Using the records below, give again exactly the lines from the line that contains "You are a GUI agent. The screenshot is 1736×2136." through the line that contains "Accessibility settings [link] (829, 2125)", both ends included, and only those.

──────────────────────────────

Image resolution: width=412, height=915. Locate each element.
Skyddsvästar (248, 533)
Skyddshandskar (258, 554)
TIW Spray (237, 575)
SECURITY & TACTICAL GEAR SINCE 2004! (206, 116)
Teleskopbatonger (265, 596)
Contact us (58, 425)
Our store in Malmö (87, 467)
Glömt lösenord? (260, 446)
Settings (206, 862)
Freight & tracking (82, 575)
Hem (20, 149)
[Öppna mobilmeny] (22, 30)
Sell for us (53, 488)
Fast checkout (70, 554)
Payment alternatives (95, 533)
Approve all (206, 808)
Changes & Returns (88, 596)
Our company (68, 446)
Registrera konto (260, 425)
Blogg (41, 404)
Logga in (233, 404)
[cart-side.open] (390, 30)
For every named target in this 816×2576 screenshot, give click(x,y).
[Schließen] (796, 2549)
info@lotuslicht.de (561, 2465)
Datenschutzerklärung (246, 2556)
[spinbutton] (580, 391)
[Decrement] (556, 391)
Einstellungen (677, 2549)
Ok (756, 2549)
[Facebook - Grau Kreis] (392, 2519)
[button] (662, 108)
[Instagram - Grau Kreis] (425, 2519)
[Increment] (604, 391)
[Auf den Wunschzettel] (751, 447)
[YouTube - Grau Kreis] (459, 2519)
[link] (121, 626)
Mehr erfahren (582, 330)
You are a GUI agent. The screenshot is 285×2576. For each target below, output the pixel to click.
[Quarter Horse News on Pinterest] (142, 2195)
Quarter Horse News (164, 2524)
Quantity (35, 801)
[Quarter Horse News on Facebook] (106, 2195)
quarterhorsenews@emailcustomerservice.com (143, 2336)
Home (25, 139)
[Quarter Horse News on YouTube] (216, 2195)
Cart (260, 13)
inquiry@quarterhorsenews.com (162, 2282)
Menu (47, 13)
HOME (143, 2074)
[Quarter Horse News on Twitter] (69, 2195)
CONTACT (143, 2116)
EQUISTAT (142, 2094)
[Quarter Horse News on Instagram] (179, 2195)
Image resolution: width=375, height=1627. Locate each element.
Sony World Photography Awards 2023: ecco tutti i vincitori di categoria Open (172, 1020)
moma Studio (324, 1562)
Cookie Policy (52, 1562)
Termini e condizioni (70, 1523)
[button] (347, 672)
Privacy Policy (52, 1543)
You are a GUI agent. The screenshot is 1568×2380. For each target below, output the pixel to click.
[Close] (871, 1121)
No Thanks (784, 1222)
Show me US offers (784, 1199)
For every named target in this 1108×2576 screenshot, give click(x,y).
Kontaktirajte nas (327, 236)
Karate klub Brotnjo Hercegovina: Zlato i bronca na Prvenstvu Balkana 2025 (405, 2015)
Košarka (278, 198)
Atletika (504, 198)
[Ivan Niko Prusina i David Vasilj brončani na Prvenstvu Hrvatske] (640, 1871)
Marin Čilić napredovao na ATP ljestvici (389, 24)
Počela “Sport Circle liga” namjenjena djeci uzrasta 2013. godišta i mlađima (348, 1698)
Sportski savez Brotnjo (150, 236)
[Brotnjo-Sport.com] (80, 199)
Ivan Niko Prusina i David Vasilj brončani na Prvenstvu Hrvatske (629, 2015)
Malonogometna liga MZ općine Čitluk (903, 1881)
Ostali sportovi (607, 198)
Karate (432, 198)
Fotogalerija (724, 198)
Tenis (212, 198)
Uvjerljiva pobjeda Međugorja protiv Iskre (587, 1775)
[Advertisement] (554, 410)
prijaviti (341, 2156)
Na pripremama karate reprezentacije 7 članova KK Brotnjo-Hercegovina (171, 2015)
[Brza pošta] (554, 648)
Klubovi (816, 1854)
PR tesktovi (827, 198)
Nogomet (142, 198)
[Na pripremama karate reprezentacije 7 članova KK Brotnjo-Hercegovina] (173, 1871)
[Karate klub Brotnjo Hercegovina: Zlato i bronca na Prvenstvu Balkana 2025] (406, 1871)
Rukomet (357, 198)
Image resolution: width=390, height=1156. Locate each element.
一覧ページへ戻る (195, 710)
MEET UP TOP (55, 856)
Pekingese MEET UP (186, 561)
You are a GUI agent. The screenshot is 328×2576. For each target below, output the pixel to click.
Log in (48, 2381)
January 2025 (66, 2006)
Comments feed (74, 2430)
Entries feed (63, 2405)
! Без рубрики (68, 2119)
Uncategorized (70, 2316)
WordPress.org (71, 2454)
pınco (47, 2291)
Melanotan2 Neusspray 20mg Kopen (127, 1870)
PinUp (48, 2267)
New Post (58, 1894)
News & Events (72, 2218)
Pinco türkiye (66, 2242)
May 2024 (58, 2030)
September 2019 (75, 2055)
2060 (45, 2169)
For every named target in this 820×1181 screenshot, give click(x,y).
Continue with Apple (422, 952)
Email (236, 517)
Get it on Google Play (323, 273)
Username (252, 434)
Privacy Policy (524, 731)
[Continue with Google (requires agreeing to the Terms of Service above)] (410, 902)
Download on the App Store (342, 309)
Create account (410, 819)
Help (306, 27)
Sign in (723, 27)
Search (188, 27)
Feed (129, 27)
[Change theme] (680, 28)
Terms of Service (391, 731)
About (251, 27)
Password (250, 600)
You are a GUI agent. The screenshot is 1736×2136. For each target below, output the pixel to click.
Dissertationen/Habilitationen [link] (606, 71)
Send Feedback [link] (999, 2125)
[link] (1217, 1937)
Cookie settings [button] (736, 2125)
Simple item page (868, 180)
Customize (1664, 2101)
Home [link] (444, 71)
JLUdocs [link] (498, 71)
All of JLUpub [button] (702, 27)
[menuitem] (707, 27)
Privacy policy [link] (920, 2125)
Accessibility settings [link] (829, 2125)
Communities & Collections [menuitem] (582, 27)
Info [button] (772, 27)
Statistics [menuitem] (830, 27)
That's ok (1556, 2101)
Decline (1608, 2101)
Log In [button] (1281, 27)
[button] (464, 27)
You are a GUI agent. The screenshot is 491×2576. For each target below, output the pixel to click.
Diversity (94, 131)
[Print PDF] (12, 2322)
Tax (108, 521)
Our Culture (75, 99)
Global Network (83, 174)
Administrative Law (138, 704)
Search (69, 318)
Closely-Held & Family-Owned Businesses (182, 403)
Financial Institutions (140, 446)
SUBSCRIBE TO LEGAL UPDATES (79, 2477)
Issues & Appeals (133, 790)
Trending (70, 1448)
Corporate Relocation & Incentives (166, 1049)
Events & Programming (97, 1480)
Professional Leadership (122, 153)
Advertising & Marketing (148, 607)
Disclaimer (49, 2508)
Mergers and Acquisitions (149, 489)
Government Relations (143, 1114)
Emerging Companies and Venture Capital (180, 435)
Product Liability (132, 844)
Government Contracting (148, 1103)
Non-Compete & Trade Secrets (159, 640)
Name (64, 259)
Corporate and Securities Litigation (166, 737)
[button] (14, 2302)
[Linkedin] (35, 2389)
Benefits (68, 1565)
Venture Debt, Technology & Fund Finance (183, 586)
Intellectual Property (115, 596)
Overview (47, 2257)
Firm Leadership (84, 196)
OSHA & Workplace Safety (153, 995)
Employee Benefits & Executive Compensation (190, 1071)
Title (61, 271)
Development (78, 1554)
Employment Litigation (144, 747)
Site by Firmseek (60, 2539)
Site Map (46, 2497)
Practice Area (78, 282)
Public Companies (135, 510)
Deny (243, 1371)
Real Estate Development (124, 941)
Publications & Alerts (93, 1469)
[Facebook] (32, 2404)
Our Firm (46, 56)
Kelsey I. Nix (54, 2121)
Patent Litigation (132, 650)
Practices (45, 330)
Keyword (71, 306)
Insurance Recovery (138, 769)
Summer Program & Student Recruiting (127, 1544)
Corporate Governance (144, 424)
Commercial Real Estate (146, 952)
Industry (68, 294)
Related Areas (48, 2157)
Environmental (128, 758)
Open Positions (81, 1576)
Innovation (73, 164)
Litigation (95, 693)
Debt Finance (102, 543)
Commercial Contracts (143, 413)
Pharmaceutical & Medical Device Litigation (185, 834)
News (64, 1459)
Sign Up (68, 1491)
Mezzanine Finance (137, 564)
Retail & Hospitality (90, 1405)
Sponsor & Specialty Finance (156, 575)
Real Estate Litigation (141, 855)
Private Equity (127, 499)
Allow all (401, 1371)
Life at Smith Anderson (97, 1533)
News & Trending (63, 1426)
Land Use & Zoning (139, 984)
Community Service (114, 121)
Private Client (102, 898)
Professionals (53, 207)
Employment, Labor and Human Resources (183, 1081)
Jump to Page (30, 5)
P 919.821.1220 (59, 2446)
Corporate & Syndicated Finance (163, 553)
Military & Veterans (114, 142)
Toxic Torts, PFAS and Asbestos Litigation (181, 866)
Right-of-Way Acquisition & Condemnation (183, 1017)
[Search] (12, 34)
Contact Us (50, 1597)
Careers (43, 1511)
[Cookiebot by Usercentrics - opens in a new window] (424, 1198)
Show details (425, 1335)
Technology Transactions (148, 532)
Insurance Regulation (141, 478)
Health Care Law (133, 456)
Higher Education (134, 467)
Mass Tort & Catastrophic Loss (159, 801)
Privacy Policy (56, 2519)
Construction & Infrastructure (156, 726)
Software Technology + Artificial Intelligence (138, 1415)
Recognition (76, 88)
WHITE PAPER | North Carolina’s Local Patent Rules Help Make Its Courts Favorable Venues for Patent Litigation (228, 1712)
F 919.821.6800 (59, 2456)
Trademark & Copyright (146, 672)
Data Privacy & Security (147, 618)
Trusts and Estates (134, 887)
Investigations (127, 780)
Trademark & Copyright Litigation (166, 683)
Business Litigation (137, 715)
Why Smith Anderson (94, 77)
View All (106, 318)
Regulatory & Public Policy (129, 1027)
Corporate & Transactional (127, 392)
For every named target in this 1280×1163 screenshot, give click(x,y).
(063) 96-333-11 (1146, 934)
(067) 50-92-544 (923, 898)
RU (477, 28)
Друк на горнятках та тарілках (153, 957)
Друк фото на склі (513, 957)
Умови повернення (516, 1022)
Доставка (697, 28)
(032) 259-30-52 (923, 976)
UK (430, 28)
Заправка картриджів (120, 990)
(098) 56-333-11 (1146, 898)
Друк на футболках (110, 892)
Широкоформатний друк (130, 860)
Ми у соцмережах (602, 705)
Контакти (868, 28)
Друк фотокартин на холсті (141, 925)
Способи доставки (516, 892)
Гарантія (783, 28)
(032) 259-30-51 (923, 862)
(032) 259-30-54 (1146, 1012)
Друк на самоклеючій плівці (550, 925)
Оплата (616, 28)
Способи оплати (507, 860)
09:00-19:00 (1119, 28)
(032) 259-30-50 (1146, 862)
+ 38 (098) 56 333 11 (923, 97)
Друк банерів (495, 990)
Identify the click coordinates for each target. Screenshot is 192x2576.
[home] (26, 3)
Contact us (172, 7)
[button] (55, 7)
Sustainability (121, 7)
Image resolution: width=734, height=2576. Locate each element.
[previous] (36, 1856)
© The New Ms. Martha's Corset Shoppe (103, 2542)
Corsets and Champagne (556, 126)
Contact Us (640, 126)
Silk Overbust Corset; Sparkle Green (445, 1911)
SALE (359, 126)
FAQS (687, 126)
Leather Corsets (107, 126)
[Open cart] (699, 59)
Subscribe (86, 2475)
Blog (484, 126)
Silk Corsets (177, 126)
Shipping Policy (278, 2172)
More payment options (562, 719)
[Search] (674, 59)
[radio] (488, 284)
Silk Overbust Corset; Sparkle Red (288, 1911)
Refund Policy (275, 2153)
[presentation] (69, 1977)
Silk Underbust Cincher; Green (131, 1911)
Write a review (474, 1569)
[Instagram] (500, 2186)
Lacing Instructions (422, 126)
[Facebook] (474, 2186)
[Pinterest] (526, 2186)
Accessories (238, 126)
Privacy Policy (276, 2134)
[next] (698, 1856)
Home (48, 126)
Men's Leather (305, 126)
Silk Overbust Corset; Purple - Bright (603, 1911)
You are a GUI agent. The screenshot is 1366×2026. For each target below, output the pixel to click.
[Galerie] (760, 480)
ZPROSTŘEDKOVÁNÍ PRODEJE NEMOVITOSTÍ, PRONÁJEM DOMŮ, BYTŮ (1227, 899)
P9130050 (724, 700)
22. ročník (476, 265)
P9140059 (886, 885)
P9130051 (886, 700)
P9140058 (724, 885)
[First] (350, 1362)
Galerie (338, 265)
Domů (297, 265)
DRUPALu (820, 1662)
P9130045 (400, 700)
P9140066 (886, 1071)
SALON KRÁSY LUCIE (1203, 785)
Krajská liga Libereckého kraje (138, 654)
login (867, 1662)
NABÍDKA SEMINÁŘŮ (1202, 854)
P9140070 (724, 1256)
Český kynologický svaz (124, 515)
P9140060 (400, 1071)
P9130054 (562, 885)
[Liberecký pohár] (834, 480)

──────────────────────────────

▸ **Written answer**:
You are a GUI agent. The screenshot is 1736×2136. For each target below, output the pixel to click.
Dissertationen/Habilitationen [link] (606, 71)
Send Feedback [link] (999, 2125)
[link] (1217, 1937)
Cookie settings [button] (736, 2125)
Simple item page (868, 180)
Customize (1664, 2101)
Home [link] (444, 71)
JLUdocs [link] (498, 71)
All of JLUpub [button] (702, 27)
[menuitem] (707, 27)
Privacy policy [link] (920, 2125)
Accessibility settings [link] (829, 2125)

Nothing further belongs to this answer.